I trust you're all well?
Well I just logged on today to see the last blog entry from Smole was promising some Machu Picchu facts from me - you'd think that as a journalist he'd be more inclined to use his many skills, but never mind!
We've been back in normal civilisation now for a couple of days and feel super fit after all the walking (40km/25miles) over 4 days at altitude. I must say I didn't think that we would survive the altitude as we struggled to climb 4 flights of stairs when we arrived at our hotel in Cusco, but thankfully we had acclimatised enough to be able to climb some 4200m above sea level to reach the highest point of the trail known as Dead Womans Pass. There were never actually any dead women but the shape of the mountain is supposed to look like a woman lying down. Of course we couldn't really make this shape out apart from the nipple!
Before we embarked on the trail we had a tour of the Sacred Valley, which is where the site of Machu Picchu lies further down the valley. Here, we had tours of some Inca sites and learnt about why these lie in the middle of nowhere. This is mainly a religious thing, where the mountains were spiritual protectors of the Incas, and the further into the mountains they were, the more their gods protected them.
To counter the fact that the soil is of poor quality in the Andes and surrounding areas the Inca farmers made terraces (kind of massive steps up the sides of the mountains) in order to get a greater yield of crops. I'm no farmer and not quite sure how this works but it seemed impressive, especially after finding out there are about 400 different kinds of potato in Peru!

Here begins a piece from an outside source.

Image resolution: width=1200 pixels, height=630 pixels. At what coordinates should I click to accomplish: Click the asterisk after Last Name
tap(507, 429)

We also learned about Inca mummification, where the bodies were prepared for reincarnation. This was achieved by putting the bodies in the foetal position and wrapping them in animal hide to preserve them. The foetal position represents the state in the womb for birth. These mummies were then placed in holes in the mountainside until their souls were summoned by their god for reincarnation. In the Machu Picchu site alone there were some 165 mummies discovered in 1911 by Hirram Bingham (the chap who first discovered the site after the locals that lived up there). Of those 165 bodies 105 were women and the rest men. This was because the Incas were pretty keen on human sacrifice for their gods as well as sacrificing lamas and other animals. The rich men that once lived in Machu Picchu would select beautiful young women from the area and eventually get high with them on hallucinogenic drinks and then kill them by bashing their heads in with stone. The bodies would then be taken up to the mountains to make an offering to their gods. This is known because when exploring the mountains, Bingham found a preserved female body in the ice with a gaping hole in her temple!

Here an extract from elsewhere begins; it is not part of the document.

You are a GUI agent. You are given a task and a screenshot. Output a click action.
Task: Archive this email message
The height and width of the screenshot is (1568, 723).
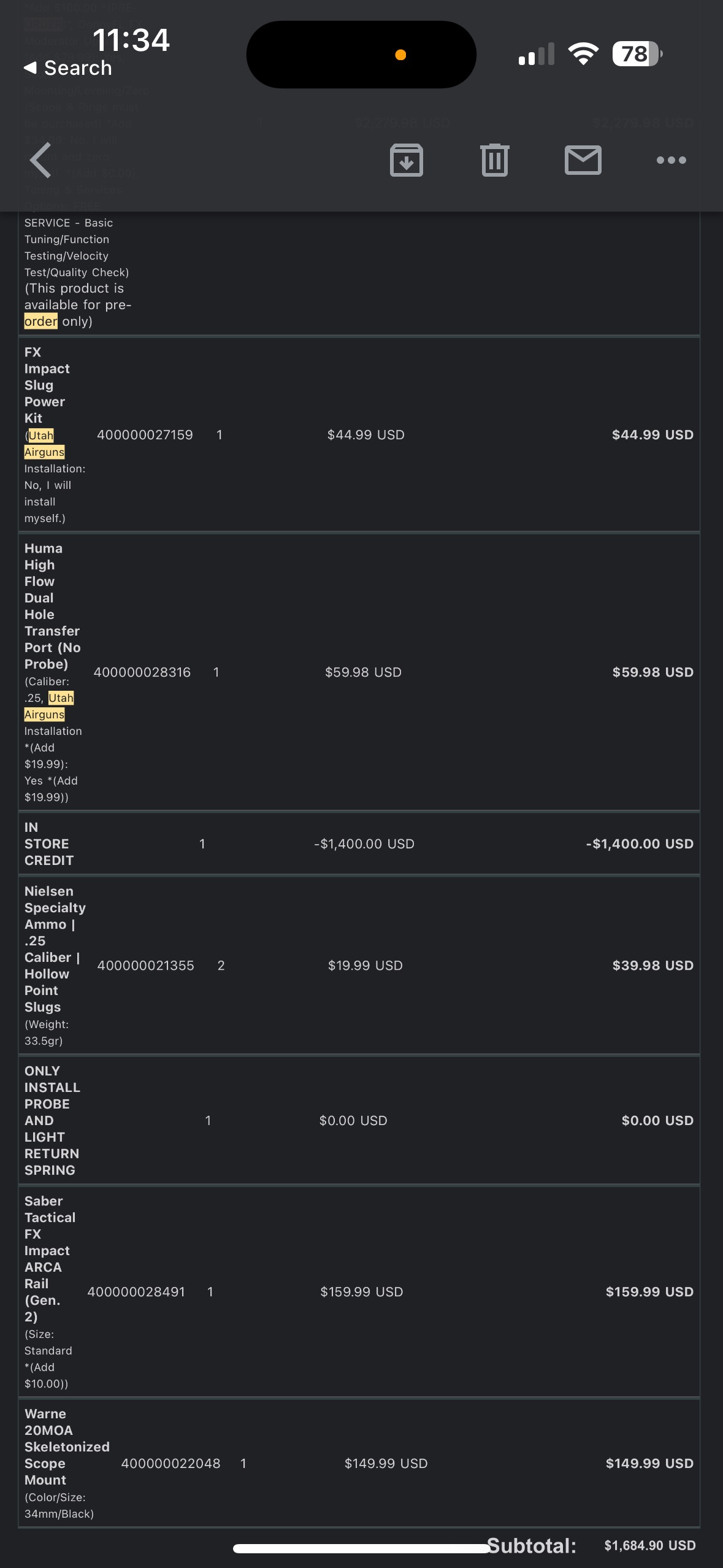point(406,160)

The reason for the site being deserted was apparently to do with some civil unrest in the Inca times. The Incan civilisation ruled from the 11th to the 16th century until the Spaniards invaded and destroyed alot of the Inca culture as it seemed alien to them. A long time ago there were 2 princes (i know it sounds a bit like story time now, but this is my record for remembering everything our guide victor told us!) and in Incan times the first male born in Cusco becomes the next king. In this case the younger brother beat his older brother to the throne as he was born in Cusco. So anyway, the older brother didn't like this much and eventually gathered an army and killed his sibling. The older brother took power but the people didn't like this at all and despised the older brother for killing the king. So a big civil war kicked off and drew a lot of people from all over Peru to fight. The local experts believe this to be the reason why the site of Machu Picchu was pretty much deserted as news of civil war broke out.

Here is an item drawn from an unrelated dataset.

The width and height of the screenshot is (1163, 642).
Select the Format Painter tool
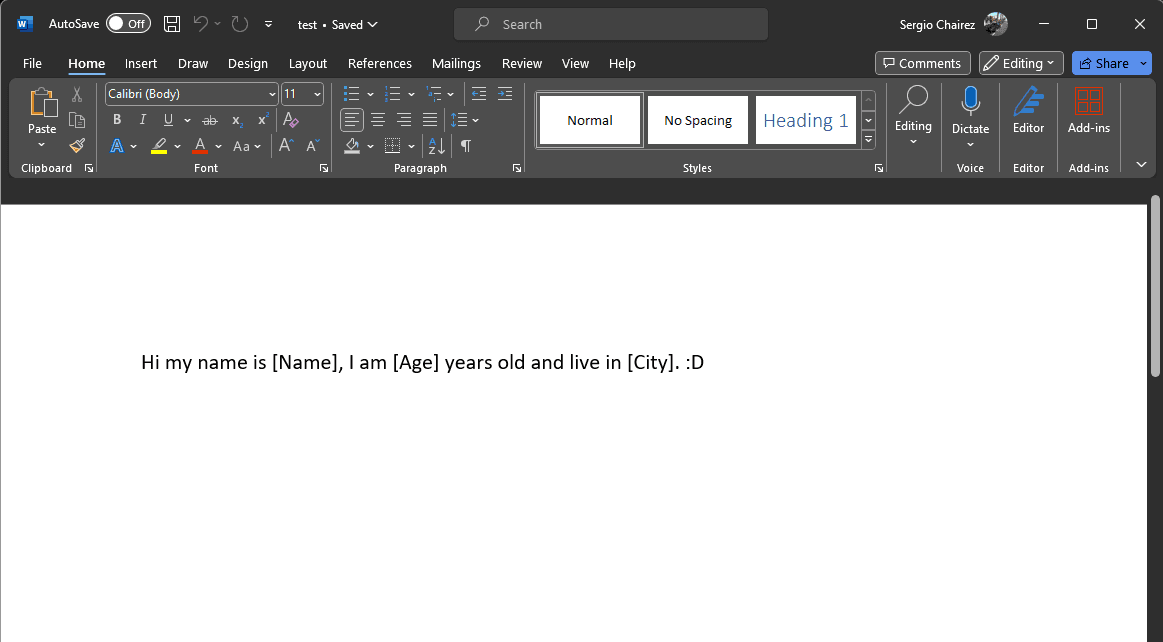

The other reason was that the Incas fled from the invading Spanish armies, who had developed advanced weapons (ie rifles), while the Incas were still using stones on the ends of sticks! It would seem that the Spaniards never discovered Machu Picchu as the brickwork and layout of the site is typically Incan, while other sites, like Pisac, were torn down by the Spanish and redeveloped as they saw fit.
The Incans were amazing crafters of stone. All of their brickwork was slotted together like a massive jigsaw - they didn't use mortar to hold the stones in place. You couldn't see any gaps in the stone, just outlines of where the bricks joined together. They would use sand to polish the stone and smooth it out, whilst using quartz to cut the granite stone into the desired shapes. Quartz is stronger than granite and was the chosen tool to dig away at the stone. They would eventually form holes in the granite and insert chunks of wood into these holes. They then added water to the wood to cause it to expand, which over time would crack and split the granite for use in their stonework.
Anyways I've rambled enough now - I'm off to set up my own tour group for Machu Picchu! I hope you have found some of this of interest. Oh, and if you're thinking of going to Machu Picchu, go sooner rather than later. This is because there are so many tourists each day that the site is becoming worn away and damaged. The Peruvian government is apparently talking of closing the site for conservation purposes, although they have little funding for this. The other more logical option is to charge really expensive, over the top prices. This would ensure less tourists would visit, but still enable the rich people amongst us to go. The money from these tourists would then be used for the conservation of the site.
On a lighter note - Smole was sat on a chair here by the computer when all of a sudden the back legs snapped off and he went flying! I haven't laughed so much in ages. I guess he could have done with a longer hike to burn off some more calories!